> **Exercise**
Once you reach the line containing "Where should I click to: Run" in the data below, restate each line word for word up to and including the one containing "Uncheck the 平铺".

> **Records shown**

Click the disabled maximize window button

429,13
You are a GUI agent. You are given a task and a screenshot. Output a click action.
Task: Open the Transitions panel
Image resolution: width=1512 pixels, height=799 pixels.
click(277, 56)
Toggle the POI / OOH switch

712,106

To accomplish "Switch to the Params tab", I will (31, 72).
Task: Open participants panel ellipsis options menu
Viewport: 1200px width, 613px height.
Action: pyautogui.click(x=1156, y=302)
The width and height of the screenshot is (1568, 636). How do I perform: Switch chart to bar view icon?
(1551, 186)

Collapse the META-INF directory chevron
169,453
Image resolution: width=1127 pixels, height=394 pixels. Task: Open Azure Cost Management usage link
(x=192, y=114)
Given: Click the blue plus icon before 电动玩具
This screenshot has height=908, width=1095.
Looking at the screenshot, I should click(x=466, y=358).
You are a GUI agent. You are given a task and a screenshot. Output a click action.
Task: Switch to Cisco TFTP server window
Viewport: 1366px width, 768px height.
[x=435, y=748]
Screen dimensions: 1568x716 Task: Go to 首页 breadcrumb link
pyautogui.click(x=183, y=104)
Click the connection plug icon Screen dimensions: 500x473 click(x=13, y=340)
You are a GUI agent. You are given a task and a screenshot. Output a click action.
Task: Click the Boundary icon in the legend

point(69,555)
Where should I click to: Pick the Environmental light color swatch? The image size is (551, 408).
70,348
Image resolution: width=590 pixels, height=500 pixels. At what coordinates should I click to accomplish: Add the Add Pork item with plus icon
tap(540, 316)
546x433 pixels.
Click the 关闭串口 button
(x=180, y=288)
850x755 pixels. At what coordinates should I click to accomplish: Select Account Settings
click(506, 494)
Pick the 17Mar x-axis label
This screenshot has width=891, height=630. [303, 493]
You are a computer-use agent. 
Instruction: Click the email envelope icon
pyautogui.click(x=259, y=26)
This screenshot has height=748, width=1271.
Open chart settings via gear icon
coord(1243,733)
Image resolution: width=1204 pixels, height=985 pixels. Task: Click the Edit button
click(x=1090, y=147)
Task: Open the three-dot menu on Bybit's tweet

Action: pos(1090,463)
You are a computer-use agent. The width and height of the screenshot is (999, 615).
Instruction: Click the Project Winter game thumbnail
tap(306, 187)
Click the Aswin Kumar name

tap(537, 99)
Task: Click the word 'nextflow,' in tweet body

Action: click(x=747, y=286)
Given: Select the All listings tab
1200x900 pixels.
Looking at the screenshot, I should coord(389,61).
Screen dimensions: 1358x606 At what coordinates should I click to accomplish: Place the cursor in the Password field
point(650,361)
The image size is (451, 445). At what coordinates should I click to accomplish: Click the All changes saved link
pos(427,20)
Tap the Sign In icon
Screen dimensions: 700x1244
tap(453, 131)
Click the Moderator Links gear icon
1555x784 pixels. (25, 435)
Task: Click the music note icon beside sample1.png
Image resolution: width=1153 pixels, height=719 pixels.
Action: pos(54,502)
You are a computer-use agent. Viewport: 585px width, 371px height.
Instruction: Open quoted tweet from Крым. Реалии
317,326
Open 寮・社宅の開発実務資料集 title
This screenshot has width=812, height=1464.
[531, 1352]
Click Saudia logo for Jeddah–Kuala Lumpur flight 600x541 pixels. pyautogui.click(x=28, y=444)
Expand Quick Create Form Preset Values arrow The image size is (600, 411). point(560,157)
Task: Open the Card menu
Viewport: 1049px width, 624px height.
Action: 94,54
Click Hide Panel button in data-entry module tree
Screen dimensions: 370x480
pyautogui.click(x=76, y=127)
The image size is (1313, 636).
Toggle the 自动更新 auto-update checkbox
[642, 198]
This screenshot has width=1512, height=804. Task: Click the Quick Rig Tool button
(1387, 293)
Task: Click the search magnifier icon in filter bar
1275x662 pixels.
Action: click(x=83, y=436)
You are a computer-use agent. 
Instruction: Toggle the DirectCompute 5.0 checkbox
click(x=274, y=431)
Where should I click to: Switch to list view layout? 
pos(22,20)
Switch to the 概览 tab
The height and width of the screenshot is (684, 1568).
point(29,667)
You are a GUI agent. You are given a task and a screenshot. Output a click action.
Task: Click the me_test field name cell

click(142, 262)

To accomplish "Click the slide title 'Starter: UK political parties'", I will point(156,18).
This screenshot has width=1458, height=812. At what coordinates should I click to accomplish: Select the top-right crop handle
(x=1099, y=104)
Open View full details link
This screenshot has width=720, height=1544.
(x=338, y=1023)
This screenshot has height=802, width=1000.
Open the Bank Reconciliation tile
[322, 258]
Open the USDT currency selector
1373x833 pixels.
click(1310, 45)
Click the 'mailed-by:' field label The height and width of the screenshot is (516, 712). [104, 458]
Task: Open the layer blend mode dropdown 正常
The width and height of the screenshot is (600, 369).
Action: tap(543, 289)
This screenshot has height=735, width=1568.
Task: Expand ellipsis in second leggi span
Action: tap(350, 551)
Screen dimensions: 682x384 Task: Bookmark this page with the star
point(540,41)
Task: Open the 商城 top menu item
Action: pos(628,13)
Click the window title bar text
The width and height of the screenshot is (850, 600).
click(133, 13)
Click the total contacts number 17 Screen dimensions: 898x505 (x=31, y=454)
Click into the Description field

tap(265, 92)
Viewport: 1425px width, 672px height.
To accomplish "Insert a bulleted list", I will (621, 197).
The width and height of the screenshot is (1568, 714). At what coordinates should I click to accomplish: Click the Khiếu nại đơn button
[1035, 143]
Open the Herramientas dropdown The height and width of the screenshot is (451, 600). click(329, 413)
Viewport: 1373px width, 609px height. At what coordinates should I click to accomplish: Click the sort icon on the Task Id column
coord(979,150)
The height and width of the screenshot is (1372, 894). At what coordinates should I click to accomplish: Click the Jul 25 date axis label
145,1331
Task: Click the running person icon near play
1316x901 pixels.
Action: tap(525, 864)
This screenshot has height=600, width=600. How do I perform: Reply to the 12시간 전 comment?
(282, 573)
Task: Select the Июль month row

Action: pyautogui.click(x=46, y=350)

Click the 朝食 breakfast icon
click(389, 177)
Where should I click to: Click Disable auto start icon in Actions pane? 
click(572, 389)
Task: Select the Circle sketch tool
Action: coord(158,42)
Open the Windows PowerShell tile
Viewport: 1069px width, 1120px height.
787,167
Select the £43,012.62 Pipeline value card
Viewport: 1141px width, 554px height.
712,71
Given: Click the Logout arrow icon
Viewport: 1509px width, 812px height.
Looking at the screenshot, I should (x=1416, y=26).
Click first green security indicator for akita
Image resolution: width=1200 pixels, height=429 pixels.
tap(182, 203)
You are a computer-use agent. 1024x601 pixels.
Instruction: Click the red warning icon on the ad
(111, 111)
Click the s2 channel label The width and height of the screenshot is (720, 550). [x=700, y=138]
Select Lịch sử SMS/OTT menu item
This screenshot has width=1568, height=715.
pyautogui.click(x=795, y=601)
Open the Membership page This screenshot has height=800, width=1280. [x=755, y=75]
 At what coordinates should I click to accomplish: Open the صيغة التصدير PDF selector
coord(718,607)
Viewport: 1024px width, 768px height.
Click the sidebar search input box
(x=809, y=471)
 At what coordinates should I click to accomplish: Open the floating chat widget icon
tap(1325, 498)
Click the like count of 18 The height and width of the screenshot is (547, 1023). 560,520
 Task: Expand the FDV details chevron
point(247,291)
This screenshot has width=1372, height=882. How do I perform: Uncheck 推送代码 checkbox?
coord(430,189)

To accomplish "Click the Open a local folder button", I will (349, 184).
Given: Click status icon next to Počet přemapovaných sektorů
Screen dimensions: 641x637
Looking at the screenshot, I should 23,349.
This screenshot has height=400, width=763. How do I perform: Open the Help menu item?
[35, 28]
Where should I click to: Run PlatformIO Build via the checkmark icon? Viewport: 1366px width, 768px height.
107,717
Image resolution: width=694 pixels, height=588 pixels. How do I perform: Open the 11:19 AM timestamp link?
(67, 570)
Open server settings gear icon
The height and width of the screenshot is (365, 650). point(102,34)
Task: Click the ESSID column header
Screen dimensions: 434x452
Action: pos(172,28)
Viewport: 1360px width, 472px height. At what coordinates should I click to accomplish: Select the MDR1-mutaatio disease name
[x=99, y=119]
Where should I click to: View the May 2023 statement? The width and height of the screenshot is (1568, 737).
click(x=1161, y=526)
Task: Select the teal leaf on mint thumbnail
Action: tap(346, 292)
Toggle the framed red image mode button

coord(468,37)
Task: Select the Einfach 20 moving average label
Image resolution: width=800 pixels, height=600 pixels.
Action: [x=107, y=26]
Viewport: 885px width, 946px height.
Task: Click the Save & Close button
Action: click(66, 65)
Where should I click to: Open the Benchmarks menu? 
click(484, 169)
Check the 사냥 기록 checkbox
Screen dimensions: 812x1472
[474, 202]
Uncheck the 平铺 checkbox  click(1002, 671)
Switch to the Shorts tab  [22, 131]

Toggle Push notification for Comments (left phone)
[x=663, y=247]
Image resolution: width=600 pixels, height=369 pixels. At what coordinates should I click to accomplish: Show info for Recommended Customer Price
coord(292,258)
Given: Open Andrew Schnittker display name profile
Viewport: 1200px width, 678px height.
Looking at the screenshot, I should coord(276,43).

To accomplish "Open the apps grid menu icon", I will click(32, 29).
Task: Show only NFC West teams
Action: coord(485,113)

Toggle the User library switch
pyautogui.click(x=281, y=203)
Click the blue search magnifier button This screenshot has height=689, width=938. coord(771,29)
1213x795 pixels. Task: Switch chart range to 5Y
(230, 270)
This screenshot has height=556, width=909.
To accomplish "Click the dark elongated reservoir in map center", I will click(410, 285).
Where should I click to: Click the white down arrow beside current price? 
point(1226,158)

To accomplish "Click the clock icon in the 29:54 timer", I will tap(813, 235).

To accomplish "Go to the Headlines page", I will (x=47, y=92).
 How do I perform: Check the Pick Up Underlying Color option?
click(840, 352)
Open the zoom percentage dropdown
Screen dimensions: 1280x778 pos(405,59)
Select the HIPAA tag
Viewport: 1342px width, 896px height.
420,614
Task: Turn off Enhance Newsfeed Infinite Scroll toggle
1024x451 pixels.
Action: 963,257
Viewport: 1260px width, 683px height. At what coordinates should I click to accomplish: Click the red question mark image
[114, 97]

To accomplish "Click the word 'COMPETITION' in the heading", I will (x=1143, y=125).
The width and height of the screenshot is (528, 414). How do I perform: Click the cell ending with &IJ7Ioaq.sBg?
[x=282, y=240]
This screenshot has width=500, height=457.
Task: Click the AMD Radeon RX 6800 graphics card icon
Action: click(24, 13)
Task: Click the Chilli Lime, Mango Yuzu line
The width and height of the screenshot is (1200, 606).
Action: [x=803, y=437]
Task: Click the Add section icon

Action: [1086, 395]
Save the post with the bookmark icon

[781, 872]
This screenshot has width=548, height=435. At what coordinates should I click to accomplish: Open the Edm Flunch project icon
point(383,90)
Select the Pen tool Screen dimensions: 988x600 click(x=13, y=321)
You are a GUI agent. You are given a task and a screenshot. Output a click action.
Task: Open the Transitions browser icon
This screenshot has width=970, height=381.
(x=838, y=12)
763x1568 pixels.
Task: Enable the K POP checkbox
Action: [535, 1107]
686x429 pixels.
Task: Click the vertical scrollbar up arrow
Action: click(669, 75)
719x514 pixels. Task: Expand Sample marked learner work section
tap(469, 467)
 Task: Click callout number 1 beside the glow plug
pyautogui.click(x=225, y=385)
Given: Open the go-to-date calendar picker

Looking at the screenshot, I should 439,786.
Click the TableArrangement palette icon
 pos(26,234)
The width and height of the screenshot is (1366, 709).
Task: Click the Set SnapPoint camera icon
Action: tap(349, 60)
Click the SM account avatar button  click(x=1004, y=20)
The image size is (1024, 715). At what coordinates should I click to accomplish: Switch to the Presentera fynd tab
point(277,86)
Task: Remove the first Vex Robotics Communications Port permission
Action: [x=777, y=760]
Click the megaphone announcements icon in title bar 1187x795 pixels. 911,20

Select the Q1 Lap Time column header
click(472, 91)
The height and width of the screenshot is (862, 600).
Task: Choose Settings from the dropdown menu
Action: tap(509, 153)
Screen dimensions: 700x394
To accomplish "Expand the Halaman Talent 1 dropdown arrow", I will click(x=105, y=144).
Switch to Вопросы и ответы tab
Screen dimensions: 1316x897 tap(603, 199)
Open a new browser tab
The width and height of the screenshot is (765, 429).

> **Written response**
Where should I click to: Run PlatformIO Build via the checkmark icon? Viewport: 1366px width, 768px height.
107,717
Image resolution: width=694 pixels, height=588 pixels. How do I perform: Open the 11:19 AM timestamp link?
(67, 570)
Open server settings gear icon
The height and width of the screenshot is (365, 650). point(102,34)
Task: Click the ESSID column header
Screen dimensions: 434x452
Action: pos(172,28)
Viewport: 1360px width, 472px height. At what coordinates should I click to accomplish: Select the MDR1-mutaatio disease name
[x=99, y=119]
Where should I click to: View the May 2023 statement? The width and height of the screenshot is (1568, 737).
click(x=1161, y=526)
Task: Select the teal leaf on mint thumbnail
Action: tap(346, 292)
Toggle the framed red image mode button

coord(468,37)
Task: Select the Einfach 20 moving average label
Image resolution: width=800 pixels, height=600 pixels.
Action: [x=107, y=26]
Viewport: 885px width, 946px height.
Task: Click the Save & Close button
Action: click(66, 65)
Where should I click to: Open the Benchmarks menu? 
click(484, 169)
Check the 사냥 기록 checkbox
Screen dimensions: 812x1472
[474, 202]
Uncheck the 平铺 checkbox  click(1002, 671)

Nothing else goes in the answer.